Historical Fiction … A Novel of the American Civil War
“ I killed a man the summer I turned thirteen. Sometimes I still see him in my dreams, his eyes as blue as the Gulf on a clear spring morning, his cheeks reddened by the hot Louisiana sun. ” page 1.
This is a powerful and harrowing story about a young girl named Armie coming-of -age in Louisiana during the American Civil War. While almost every able-bodied man from the area is north fighting for the confederates, the women and children remain at home trying to maintain their dwellings, families and businesses. Almost every family has already lost a son, father, or relative, and the ones who haven’t, live in fear of that awful news. Armie’s situation is unusual because, although her father is a physician with the confederate army, her parents were staunch abolitionists before the war. This earns them the mistrust of several of their neighbours at a time when mutual support is a lifeline. In the spring of 1862, the union troops were beginning to steam up the Mississippi River and the citizens were besieged by army raiding parties; stealing and killing their livestock, burning their properties, and violating the women. The population was starving and disease was rampant while the union soldiers helped themselves to anything and everything they could find. Some women choose not to live with the repercussions of rape, they would rather die.

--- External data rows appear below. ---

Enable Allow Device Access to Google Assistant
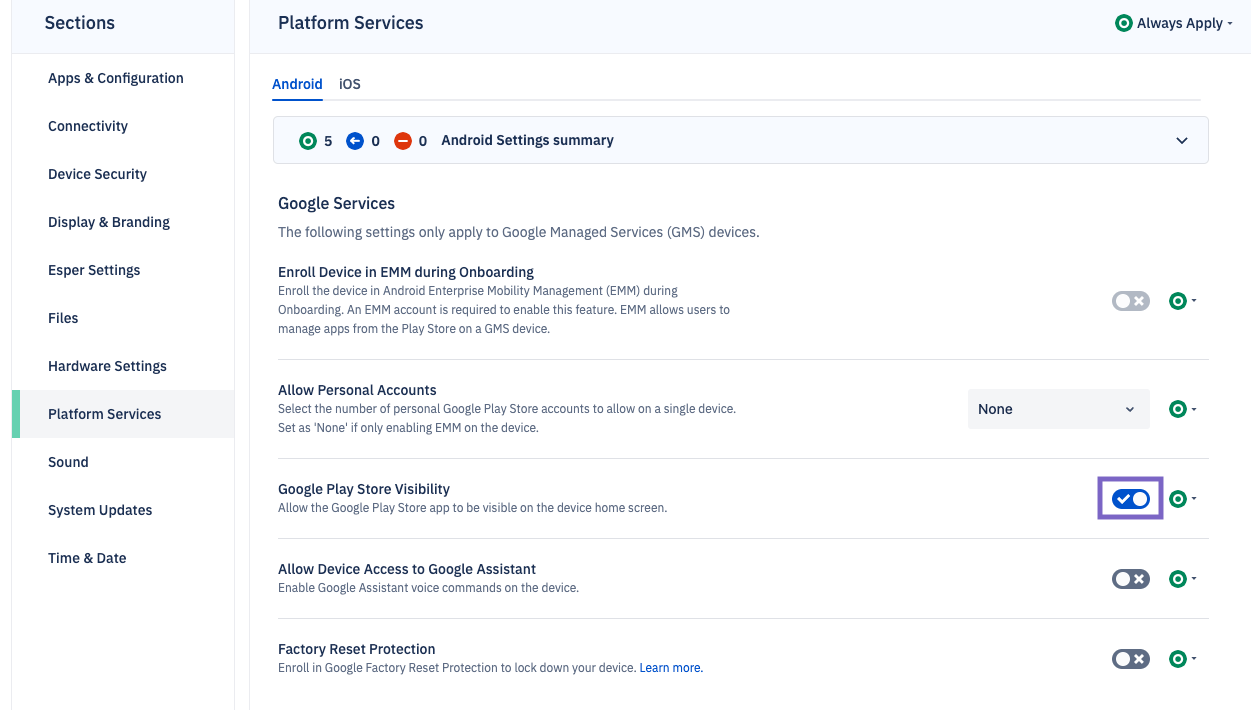The width and height of the screenshot is (1251, 710). click(x=1130, y=578)
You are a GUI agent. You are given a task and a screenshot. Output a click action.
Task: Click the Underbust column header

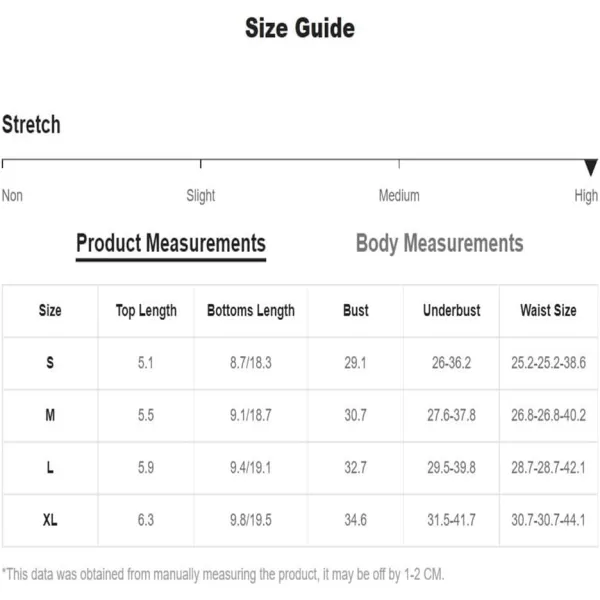point(452,310)
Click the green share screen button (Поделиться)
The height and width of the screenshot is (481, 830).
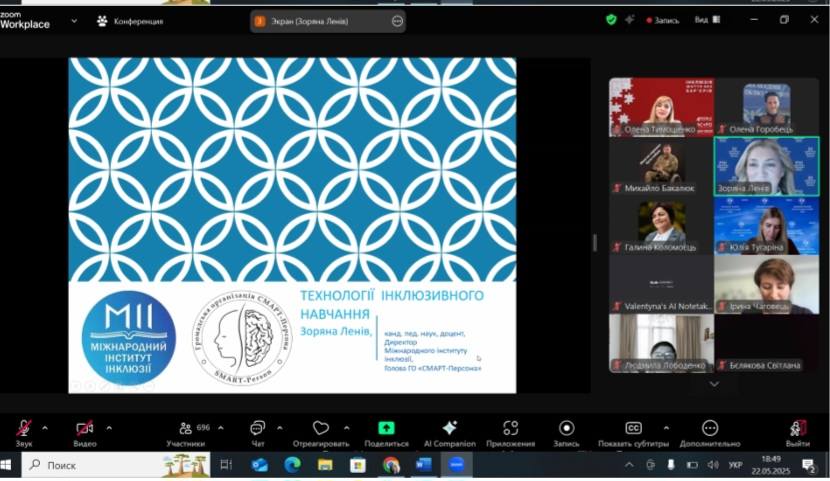386,429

And young Armie tries to make sense of a situation that is senseless, to understand a world that is in chaos, to recognise and adapt to the villainy and evil that she sees in men’s souls through their actions. Not always successfully. She asks lots of questions about God and she doesn’t get answers that satisfy her. The two wisest people in her life are her own mother and an old former slave and they are only partially able to answer her questions.
“Life is unfair” is a quote from John Kennedy…and probably every teenager that ever lived. But there is unfair (my parents won’t buy me a new bike like all my friends have) and there is unfair ( I live in fear everyday over the new atrocities tomorrow could bring, and I wonder if I will survive.)

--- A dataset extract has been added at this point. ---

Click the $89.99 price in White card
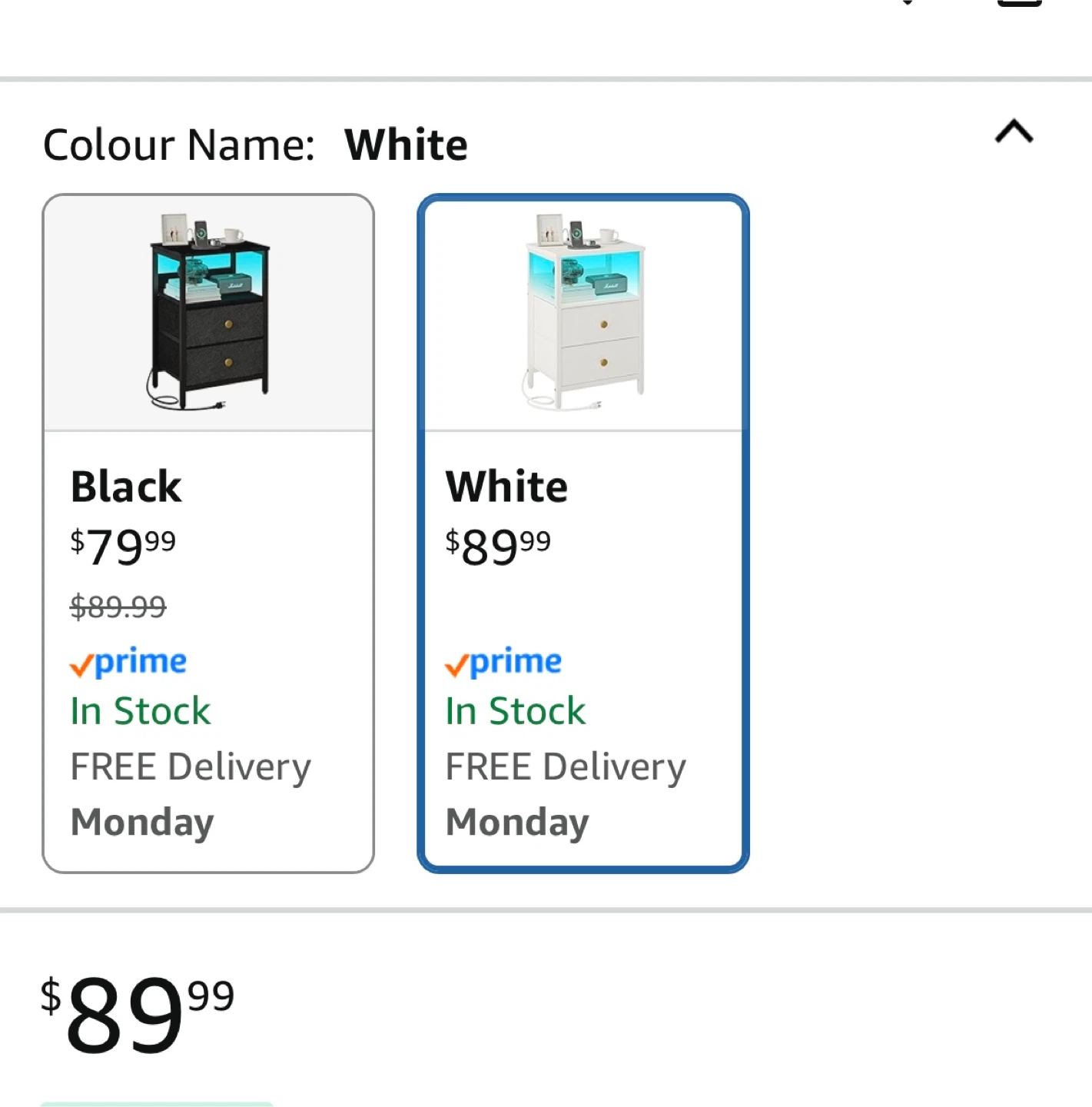This screenshot has height=1107, width=1092. [x=498, y=547]
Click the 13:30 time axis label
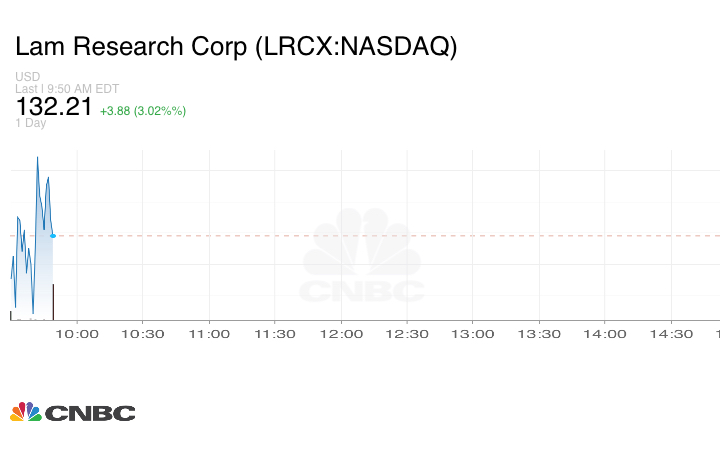Viewport: 720px width, 450px height. [540, 334]
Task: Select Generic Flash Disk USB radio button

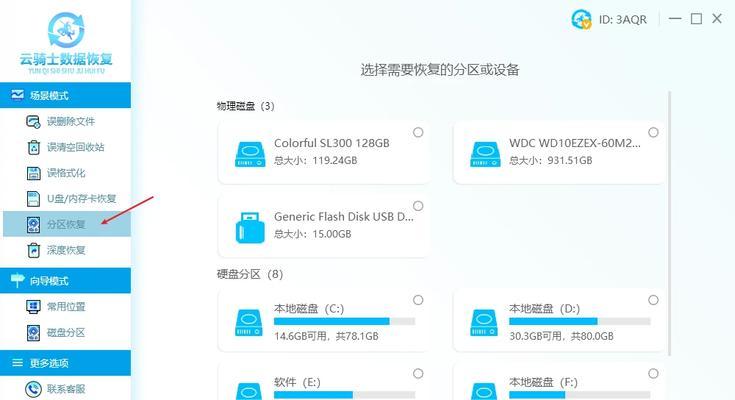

The truth is a little sickening and certainly not unique to this particular war; that the murdering, pillaging and rape of women and children IS a weapon of war. It is demoralizing for the citizens and their fighting soldiers.
At one point in this novel young Armie is put in a position that no 13-year- old should ever have to face. There are strong women in her family and she has some good role models. In fact the village women’s’ strength can be a revelation at times especially since some of them had been Southern Belles in their former life.

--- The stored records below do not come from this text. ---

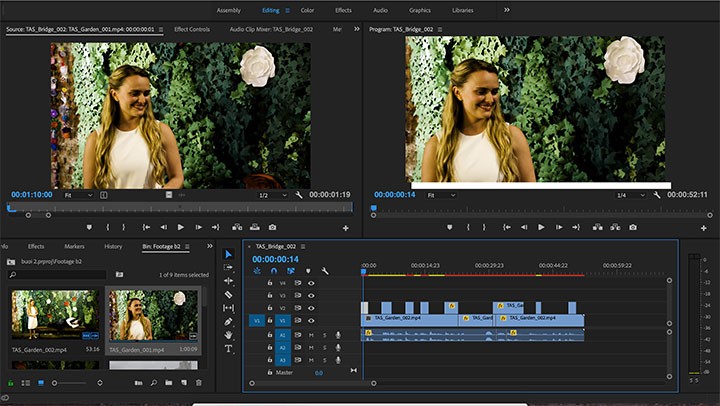Toggle V2 track eye visibility
Viewport: 720px width, 406px height.
pos(311,308)
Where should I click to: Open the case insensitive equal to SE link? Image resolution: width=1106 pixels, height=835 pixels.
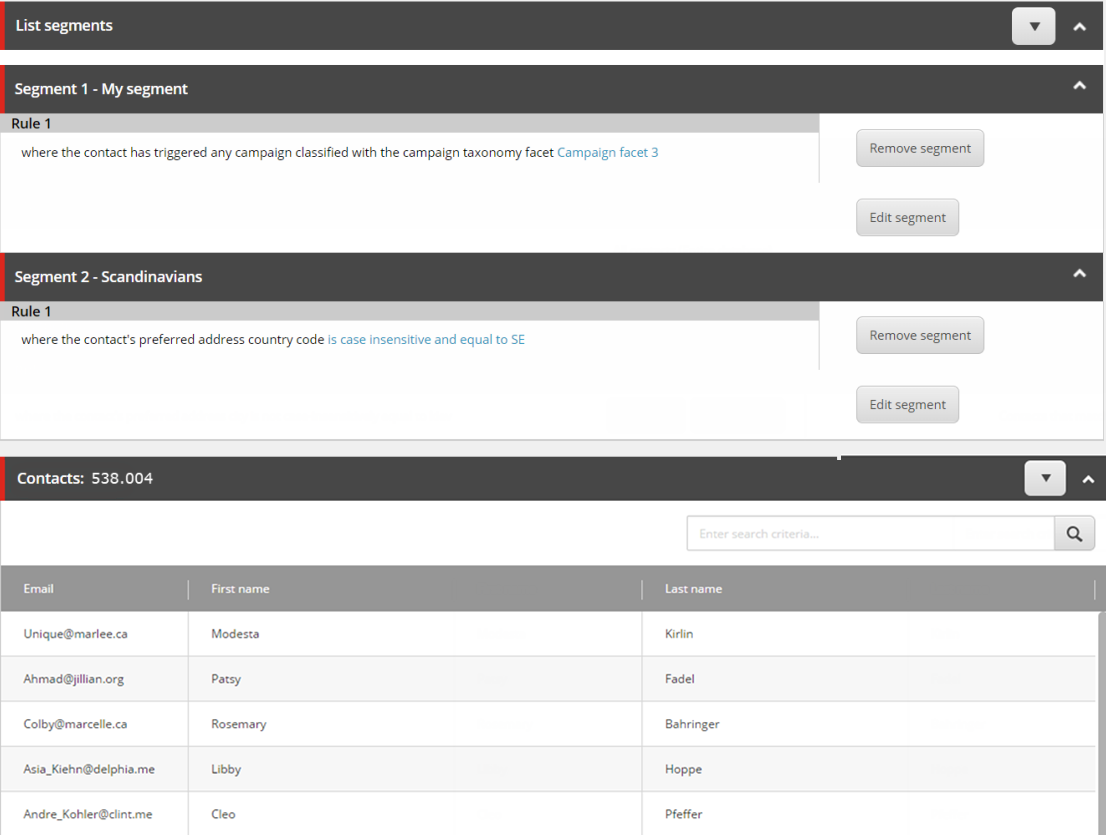click(426, 339)
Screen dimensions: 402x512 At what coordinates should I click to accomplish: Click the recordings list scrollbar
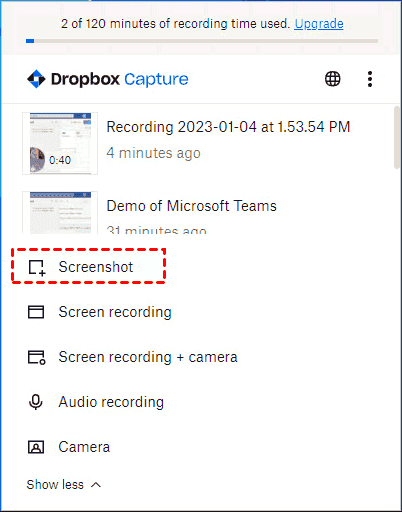point(397,137)
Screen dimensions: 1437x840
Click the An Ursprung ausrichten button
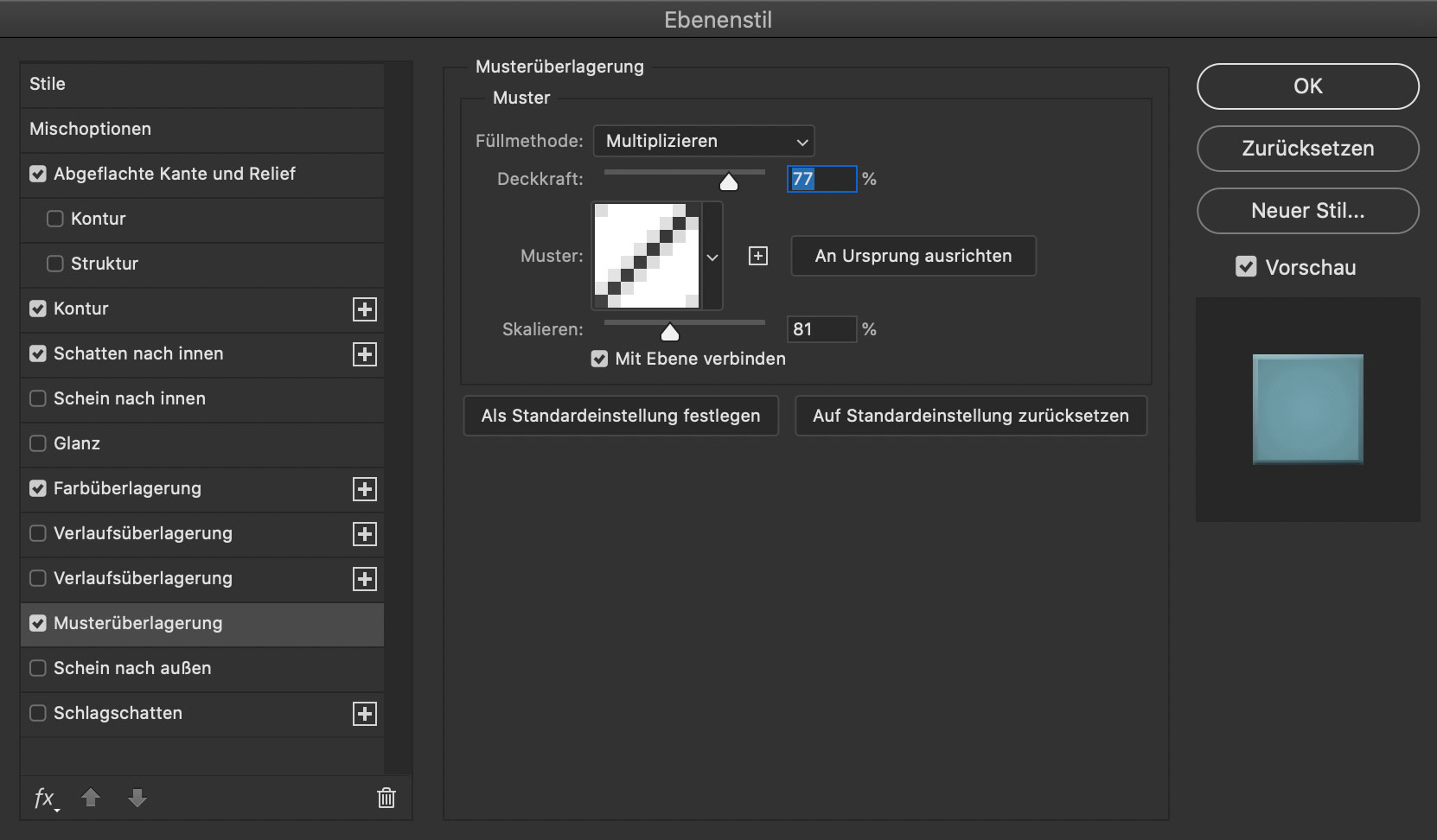pos(913,256)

I never like to give away too much with a plot but this novel had me riveted to every page. It was engrossing, interesting and thought-provoking. It was also heartbreaking, agonizing and tragic.
Many readers will be familiar with C. S. Harris, since she is the author of the very successful “Sebastien St. Cyr” mystery series with eleven entries so far. I have read them all (love them) and I suppose that is how I found this novel. I am glad I did because this is a powerhouse.
I am not a huge fan of the title although I can understand why it was chosen. GOOD TIME COMING is a line from a song poular before the war and it certainly speaks of hope. And sometimes hope is all you have to get through. It just doesn’t seem strong enough for this powerful novel.—just my opinion.